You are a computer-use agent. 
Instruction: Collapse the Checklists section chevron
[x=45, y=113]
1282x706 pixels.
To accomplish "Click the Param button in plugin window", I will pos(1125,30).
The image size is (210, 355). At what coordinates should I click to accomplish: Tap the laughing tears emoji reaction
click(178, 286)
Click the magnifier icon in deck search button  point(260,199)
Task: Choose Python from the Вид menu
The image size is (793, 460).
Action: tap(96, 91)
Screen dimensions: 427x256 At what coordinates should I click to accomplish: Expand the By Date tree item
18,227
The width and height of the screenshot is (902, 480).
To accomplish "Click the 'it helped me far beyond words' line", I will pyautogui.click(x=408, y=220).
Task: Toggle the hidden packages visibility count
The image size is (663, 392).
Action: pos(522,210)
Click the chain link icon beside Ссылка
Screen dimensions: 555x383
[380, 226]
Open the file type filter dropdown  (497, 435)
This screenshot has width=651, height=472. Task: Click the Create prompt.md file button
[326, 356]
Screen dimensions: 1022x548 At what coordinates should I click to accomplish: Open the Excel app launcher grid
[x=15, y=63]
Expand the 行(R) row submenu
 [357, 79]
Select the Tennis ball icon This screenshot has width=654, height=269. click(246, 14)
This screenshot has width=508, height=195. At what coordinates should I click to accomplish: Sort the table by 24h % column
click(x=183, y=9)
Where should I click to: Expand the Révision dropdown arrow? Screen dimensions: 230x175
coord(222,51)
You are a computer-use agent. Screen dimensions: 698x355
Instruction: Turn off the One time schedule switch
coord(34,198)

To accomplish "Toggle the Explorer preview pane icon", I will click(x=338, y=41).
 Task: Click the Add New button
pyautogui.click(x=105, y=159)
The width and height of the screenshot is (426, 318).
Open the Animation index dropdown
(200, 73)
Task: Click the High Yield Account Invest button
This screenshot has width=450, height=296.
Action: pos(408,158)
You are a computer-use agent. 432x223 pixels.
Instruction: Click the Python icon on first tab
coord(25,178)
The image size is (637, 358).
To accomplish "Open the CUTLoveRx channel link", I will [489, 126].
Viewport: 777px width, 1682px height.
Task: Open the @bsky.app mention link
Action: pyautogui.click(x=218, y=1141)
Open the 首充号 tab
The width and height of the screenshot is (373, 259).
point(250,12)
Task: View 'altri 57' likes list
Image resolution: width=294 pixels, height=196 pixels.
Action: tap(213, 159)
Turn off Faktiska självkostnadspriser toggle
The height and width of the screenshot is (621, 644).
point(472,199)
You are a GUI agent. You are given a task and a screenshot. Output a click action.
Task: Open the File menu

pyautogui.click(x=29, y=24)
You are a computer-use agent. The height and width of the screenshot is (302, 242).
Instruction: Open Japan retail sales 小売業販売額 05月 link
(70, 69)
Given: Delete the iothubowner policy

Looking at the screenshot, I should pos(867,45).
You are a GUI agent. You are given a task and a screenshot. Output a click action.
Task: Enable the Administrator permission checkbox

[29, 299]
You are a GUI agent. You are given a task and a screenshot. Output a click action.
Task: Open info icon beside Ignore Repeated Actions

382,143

------------------------------------------------------------------------

### DIRECTIONS
Using the entries above, return each line that includes the word "computer".

### RESPONSE TO THE TASK
You are a computer-use agent. 
You are a computer-use agent. Screen dimensions: 698x355
You are a computer-use agent. 432x223 pixels.
You are a computer-use agent. The height and width of the screenshot is (302, 242).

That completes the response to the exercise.